** WHAT IS BEING ASKED **
Output only the lines that run from the one with "The image size is (1001, 583)." to the final line of the material, exactly as they are written.

** EXTRACTED DATA **

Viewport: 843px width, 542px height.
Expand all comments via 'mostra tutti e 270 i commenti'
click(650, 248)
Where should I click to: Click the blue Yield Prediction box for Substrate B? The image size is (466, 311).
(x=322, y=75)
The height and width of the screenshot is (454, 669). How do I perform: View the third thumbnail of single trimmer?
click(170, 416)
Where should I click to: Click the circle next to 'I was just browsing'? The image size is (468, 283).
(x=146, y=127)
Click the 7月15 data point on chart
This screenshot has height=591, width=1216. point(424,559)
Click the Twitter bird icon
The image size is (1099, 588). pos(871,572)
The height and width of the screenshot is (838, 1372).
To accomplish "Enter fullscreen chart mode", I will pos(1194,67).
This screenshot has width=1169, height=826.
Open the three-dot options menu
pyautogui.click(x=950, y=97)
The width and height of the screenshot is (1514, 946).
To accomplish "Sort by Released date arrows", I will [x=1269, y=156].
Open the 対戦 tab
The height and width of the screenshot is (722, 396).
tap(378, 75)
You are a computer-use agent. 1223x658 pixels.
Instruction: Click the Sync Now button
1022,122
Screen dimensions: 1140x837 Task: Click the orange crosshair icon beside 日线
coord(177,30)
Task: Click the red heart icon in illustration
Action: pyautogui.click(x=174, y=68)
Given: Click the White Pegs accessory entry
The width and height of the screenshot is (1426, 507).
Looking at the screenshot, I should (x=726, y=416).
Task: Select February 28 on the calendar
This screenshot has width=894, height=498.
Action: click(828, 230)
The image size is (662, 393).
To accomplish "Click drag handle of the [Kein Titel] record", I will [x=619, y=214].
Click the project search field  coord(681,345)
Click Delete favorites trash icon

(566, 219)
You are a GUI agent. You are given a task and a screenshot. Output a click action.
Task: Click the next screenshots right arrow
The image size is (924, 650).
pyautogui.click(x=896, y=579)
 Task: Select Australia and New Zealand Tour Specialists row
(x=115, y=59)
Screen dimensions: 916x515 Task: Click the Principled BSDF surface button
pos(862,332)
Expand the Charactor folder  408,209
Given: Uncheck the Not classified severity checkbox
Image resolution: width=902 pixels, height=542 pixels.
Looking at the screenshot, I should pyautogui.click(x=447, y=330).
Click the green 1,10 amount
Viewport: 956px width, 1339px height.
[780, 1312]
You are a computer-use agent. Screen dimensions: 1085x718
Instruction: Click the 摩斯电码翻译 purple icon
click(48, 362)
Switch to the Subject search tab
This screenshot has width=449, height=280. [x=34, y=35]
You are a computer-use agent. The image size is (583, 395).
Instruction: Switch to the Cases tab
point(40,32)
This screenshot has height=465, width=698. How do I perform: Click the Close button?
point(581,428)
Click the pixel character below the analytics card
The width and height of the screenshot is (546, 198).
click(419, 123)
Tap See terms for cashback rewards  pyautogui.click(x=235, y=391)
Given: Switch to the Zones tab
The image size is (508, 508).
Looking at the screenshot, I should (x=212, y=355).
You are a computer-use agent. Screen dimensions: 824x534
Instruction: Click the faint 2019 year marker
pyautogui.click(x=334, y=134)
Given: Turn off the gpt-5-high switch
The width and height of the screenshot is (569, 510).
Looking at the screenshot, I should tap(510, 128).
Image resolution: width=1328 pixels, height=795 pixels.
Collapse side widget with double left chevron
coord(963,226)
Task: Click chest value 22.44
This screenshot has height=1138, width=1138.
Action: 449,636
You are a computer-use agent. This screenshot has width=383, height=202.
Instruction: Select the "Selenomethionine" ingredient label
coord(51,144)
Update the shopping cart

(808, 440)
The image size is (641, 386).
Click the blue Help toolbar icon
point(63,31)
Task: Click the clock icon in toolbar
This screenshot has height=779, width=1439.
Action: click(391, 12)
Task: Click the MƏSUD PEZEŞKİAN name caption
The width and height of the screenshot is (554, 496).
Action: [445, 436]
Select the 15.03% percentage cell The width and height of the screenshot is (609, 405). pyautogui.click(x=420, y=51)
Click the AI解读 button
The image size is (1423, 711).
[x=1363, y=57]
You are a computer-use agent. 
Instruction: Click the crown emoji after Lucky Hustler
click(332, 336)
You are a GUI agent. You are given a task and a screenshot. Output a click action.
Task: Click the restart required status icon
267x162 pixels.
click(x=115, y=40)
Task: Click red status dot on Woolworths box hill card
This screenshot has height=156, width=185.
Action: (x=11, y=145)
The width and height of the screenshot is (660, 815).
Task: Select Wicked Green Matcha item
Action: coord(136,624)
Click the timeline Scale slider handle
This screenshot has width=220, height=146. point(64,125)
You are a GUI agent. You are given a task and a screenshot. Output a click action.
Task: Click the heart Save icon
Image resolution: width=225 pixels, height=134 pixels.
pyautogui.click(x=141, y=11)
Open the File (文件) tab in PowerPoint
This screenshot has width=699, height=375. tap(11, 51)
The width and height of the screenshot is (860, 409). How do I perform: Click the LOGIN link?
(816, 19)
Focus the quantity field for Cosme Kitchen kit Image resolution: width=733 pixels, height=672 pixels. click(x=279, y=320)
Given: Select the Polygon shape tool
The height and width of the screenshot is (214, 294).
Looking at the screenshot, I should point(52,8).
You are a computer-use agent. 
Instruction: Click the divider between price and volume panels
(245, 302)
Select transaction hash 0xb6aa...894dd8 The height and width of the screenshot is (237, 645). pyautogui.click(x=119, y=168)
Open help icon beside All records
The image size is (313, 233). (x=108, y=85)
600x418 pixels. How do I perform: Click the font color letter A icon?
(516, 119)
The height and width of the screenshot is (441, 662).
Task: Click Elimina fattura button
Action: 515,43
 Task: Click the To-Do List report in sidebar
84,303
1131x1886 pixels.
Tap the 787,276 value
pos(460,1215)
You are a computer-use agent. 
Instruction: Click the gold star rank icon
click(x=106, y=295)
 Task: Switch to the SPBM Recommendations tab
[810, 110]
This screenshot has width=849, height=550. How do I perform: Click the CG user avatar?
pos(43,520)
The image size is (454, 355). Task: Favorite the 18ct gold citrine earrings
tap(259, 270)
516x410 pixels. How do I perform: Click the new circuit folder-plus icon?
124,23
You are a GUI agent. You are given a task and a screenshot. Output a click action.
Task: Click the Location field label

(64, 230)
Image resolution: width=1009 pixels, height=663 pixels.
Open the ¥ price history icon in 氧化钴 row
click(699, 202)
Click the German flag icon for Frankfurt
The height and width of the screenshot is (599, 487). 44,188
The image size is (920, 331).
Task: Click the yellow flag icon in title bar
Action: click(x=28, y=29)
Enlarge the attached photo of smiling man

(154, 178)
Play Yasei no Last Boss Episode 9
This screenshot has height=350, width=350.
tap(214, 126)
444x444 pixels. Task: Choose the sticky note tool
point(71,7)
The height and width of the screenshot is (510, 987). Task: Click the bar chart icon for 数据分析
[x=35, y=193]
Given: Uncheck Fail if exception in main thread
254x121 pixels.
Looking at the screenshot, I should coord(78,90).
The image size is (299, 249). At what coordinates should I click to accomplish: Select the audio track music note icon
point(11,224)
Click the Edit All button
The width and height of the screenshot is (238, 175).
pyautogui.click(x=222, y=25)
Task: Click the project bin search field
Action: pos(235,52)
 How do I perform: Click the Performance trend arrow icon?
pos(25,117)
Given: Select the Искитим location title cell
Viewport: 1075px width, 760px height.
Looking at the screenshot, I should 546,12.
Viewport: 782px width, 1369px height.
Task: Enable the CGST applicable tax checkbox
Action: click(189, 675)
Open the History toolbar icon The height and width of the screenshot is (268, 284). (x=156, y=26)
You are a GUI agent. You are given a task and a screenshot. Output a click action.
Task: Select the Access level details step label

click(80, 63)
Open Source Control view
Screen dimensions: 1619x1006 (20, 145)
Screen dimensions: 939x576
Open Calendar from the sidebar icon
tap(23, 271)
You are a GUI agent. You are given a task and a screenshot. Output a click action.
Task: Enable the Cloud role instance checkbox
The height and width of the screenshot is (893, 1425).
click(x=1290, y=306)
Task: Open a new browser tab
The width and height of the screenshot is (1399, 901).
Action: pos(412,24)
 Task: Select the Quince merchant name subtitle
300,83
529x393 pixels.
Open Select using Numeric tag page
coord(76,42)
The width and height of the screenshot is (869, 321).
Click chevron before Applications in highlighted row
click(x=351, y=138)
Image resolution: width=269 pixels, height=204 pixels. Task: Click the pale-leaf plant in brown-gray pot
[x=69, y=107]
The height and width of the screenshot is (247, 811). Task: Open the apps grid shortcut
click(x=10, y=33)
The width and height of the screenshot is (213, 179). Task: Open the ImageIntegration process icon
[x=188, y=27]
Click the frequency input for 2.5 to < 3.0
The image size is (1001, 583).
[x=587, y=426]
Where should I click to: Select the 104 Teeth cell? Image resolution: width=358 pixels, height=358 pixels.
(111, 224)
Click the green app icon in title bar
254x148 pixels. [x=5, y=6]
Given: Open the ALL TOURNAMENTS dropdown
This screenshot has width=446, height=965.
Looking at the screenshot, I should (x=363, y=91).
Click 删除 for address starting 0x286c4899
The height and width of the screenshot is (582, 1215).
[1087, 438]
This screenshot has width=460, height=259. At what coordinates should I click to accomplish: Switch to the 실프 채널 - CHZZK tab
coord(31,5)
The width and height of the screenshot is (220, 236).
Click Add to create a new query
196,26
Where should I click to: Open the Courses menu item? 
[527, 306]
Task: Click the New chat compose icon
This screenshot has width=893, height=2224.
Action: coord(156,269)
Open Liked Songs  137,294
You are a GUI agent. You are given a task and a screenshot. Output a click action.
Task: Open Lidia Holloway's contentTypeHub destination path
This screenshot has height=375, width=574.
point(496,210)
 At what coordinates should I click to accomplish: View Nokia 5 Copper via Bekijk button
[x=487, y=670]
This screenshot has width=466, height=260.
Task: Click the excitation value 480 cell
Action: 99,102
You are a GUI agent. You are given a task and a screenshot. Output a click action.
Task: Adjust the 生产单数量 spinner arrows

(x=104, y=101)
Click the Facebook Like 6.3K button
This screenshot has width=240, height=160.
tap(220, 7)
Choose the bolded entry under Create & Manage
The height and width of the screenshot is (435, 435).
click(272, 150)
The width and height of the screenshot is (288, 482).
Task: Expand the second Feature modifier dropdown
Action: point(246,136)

** ANSWER BELOW **
The image size is (1001, 583).
[x=587, y=426]
Where should I click to: Select the 104 Teeth cell? Image resolution: width=358 pixels, height=358 pixels.
(111, 224)
Click the green app icon in title bar
254x148 pixels. [x=5, y=6]
Given: Open the ALL TOURNAMENTS dropdown
This screenshot has width=446, height=965.
Looking at the screenshot, I should (x=363, y=91).
Click 删除 for address starting 0x286c4899
The height and width of the screenshot is (582, 1215).
[1087, 438]
This screenshot has width=460, height=259. At what coordinates should I click to accomplish: Switch to the 실프 채널 - CHZZK tab
coord(31,5)
The width and height of the screenshot is (220, 236).
Click Add to create a new query
196,26
Where should I click to: Open the Courses menu item? 
[527, 306]
Task: Click the New chat compose icon
This screenshot has width=893, height=2224.
Action: coord(156,269)
Open Liked Songs  137,294
You are a GUI agent. You are given a task and a screenshot. Output a click action.
Task: Open Lidia Holloway's contentTypeHub destination path
This screenshot has height=375, width=574.
point(496,210)
 At what coordinates should I click to accomplish: View Nokia 5 Copper via Bekijk button
[x=487, y=670]
This screenshot has width=466, height=260.
Task: Click the excitation value 480 cell
Action: 99,102
You are a GUI agent. You are given a task and a screenshot. Output a click action.
Task: Adjust the 生产单数量 spinner arrows

(x=104, y=101)
Click the Facebook Like 6.3K button
This screenshot has width=240, height=160.
tap(220, 7)
Choose the bolded entry under Create & Manage
The height and width of the screenshot is (435, 435).
click(272, 150)
The width and height of the screenshot is (288, 482).
Task: Expand the second Feature modifier dropdown
Action: point(246,136)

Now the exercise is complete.